> **Tarea asignada a**
Cita textualmente el pasaje de la catequesis que comienza con "Catequesis del Papa" y sigue hasta "con tanta cortesía.".

> **Fragmento proporcionado**
····················
Catequesis del Papa Benedicto XVI
Miércoles 17 de septiembre de 2008
Queridos hermanos y hermanas:
El encuentro de hoy me brinda la oportunidad de repasar los diversos momentos de la visita pastoral que realicé en los días pasados a Francia; visita que culminó con la peregrinación a Lourdes, con ocasión del 150° aniversario de las apariciones de la Virgen a santa Bernardita. A la vez que doy fervientes gracias al Señor que me concedió esta posibilidad tan providencial, expreso nuevamente mi más vivo agradecimiento al arzobispo de París, al obispo de Tarbes y Lourdes, a sus respectivos colaboradores y a todos aquellos que de diversas formas cooperaron al éxito de mi peregrinación. También doy cordialmente las gracias al presidente de la República y a las demás autoridades que me acogieron con tanta cortesía.
····················
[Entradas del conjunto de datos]
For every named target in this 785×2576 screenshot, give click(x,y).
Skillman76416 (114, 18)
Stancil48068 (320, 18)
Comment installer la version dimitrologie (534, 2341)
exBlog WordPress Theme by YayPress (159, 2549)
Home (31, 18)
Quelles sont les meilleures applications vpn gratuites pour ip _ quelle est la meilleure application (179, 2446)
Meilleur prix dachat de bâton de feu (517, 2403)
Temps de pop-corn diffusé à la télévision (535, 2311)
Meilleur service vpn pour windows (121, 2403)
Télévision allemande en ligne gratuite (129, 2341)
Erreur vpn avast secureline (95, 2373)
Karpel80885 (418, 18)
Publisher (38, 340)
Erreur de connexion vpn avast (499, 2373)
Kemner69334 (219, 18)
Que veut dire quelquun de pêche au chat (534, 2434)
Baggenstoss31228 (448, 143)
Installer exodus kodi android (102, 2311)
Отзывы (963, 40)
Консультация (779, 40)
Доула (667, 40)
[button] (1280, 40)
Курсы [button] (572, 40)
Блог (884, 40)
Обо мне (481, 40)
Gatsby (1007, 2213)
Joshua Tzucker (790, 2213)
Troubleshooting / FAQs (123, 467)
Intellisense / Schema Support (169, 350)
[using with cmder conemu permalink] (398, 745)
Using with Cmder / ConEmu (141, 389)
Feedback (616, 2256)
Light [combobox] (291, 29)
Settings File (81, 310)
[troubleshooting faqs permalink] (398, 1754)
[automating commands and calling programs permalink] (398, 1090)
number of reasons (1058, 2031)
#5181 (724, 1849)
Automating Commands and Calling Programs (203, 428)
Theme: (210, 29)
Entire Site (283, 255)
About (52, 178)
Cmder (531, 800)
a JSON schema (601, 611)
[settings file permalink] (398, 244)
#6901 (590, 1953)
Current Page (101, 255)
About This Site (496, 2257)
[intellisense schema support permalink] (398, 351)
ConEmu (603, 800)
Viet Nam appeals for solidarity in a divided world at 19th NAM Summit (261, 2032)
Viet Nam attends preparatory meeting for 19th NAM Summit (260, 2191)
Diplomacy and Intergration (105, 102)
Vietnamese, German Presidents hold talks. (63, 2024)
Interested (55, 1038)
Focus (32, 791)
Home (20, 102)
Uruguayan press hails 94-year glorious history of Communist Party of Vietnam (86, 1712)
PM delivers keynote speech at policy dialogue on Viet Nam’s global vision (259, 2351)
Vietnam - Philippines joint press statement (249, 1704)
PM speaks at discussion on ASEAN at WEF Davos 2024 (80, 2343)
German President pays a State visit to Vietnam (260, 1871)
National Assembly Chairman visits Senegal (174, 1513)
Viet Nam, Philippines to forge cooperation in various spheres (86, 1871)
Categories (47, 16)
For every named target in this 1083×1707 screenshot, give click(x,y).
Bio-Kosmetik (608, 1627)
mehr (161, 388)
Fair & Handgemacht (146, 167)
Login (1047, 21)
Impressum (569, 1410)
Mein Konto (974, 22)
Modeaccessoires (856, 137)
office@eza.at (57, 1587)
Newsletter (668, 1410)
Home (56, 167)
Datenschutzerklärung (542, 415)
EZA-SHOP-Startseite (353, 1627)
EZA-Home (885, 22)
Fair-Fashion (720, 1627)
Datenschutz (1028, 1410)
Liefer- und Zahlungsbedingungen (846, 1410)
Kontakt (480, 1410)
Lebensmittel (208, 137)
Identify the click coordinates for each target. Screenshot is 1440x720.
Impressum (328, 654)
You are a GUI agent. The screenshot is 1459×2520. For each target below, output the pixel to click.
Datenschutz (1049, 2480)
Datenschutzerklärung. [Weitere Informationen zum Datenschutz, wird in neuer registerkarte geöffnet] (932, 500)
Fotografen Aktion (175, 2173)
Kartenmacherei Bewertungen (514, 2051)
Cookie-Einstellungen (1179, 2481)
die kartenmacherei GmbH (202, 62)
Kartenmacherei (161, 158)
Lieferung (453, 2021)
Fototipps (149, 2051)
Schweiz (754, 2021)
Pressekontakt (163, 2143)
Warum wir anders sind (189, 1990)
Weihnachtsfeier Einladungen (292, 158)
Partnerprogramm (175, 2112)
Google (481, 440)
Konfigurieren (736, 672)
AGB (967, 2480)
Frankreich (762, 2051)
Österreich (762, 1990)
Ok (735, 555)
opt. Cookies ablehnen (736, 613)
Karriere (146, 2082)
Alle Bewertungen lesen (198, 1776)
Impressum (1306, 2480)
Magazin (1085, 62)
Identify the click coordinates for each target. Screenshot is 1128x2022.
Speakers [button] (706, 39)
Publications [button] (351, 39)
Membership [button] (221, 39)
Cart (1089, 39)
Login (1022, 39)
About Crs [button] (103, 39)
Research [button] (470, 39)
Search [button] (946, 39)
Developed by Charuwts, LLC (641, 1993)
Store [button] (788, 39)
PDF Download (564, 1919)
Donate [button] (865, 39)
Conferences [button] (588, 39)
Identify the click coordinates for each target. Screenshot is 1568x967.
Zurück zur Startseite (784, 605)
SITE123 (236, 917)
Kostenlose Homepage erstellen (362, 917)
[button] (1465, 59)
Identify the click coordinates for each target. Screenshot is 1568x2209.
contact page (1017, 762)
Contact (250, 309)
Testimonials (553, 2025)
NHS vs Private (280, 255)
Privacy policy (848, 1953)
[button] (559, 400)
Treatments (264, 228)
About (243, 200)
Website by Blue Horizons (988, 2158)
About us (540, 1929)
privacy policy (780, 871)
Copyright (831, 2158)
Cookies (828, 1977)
····················
> **Tarea asignada b**
Cuenta las líneas de las entradas que contienen la palabra "pour" e indica solo el número.

> **Respuesta del ejercicio a**
Catequesis del Papa Benedicto XVI
Miércoles 17 de septiembre de 2008
Queridos hermanos y hermanas:
El encuentro de hoy me brinda la oportunidad de repasar los diversos momentos de la visita pastoral que realicé en los días pasados a Francia; visita que culminó con la peregrinación a Lourdes, con ocasión del 150° aniversario de las apariciones de la Virgen a santa Bernardita. A la vez que doy fervientes gracias al Señor que me concedió esta posibilidad tan providencial, expreso nuevamente mi más vivo agradecimiento al arzobispo de París, al obispo de Tarbes y Lourdes, a sus respectivos colaboradores y a todos aquellos que de diversas formas cooperaron al éxito de mi peregrinación. También doy cordialmente las gracias al presidente de la República y a las demás autoridades que me acogieron con tanta cortesía.

> **Respuesta del ejercicio b**
2